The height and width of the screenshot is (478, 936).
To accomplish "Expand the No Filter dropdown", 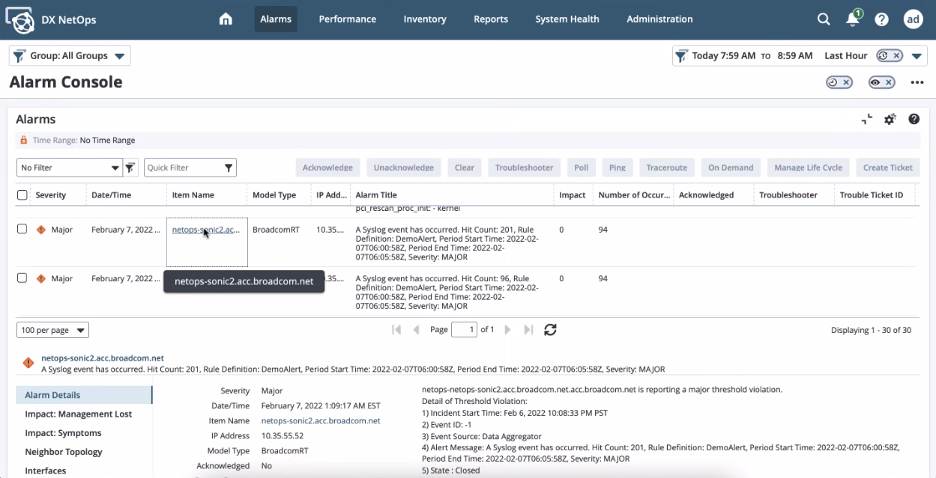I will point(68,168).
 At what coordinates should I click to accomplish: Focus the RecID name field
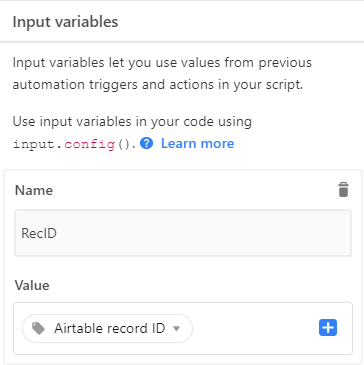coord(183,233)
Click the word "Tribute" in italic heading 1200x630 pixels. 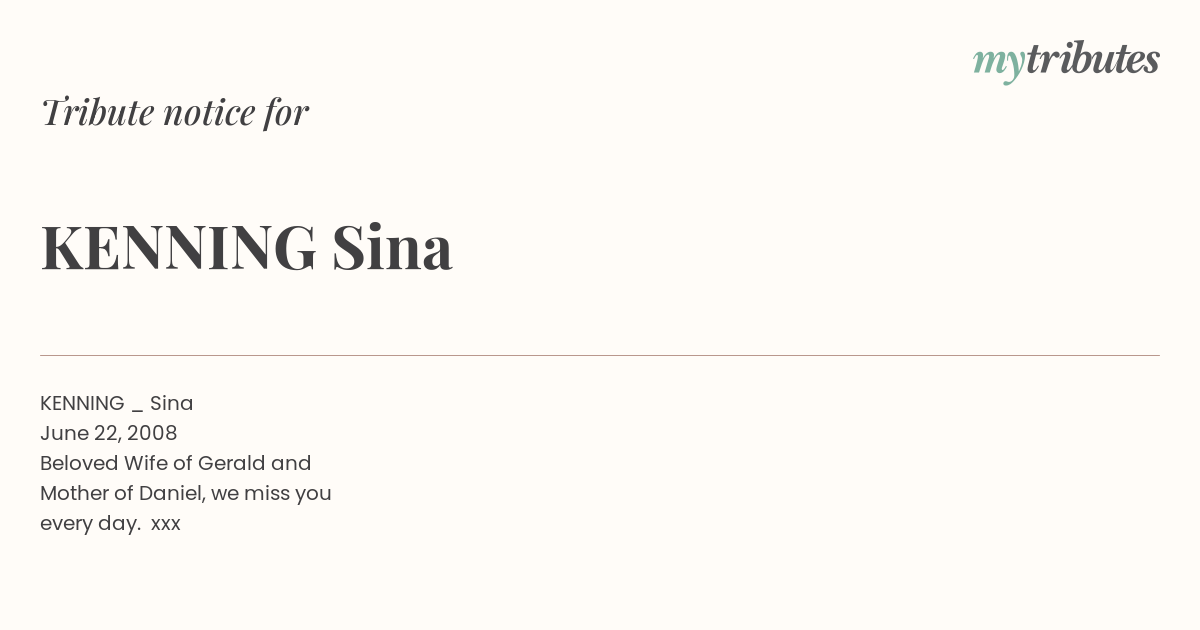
==
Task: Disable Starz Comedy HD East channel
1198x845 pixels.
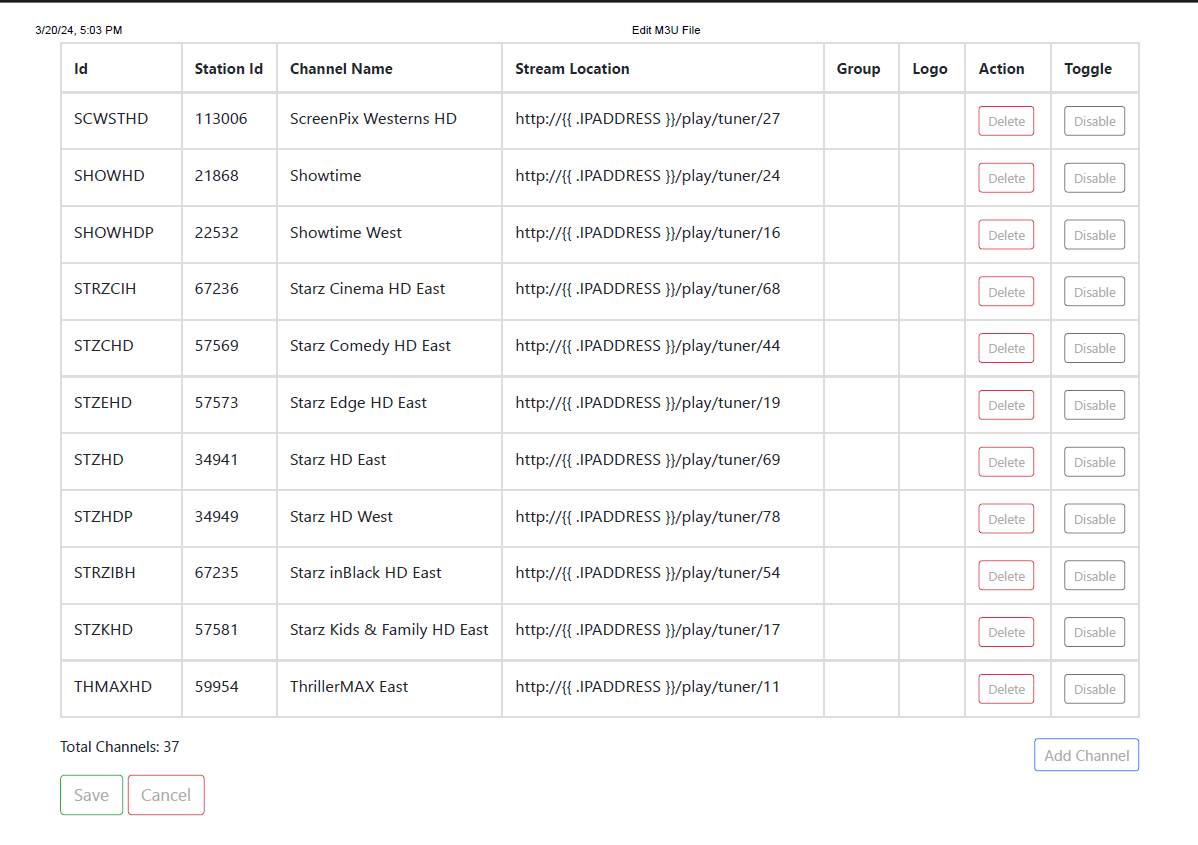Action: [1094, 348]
--
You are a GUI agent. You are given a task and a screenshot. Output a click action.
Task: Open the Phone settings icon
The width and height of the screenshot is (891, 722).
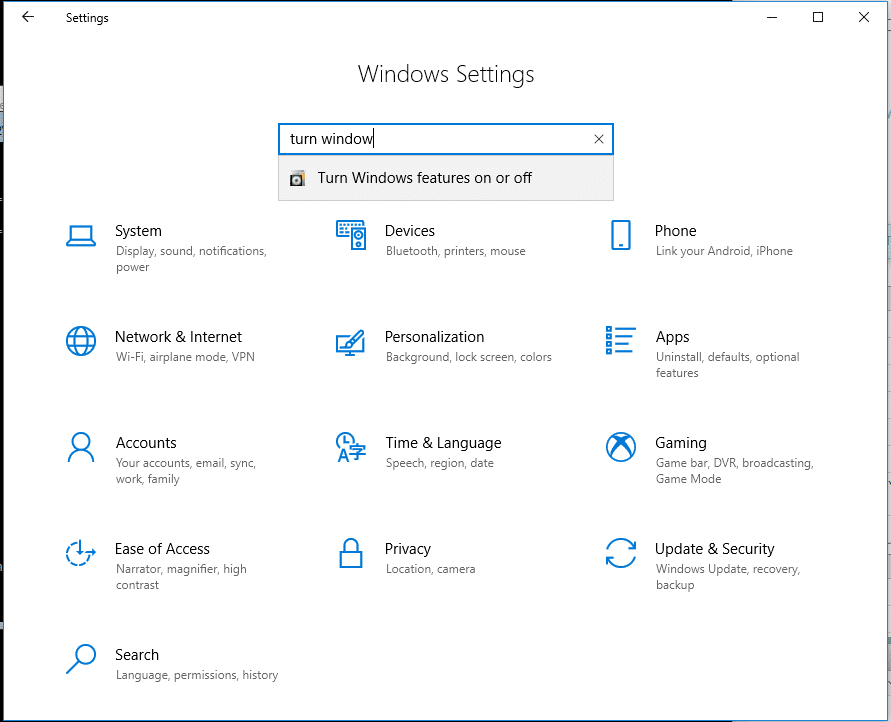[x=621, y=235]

• **YOUR OBJECTIVE**: Render the listing from the line with "You are a GUI" to the line with "[x=621, y=235]", both ends included, as a Markdown table with the columns Row and Line, leaving out blank lines and pictures.

• **EXERCISE RESPONSE**:
| Row | Line |
|---|---|
| 1 | You are a GUI agent. You are given a task and a screenshot. Output a click action. |
| 2 | Task: Open the Phone settings icon |
| 3 | The width and height of the screenshot is (891, 722). |
| 4 | [x=621, y=235] |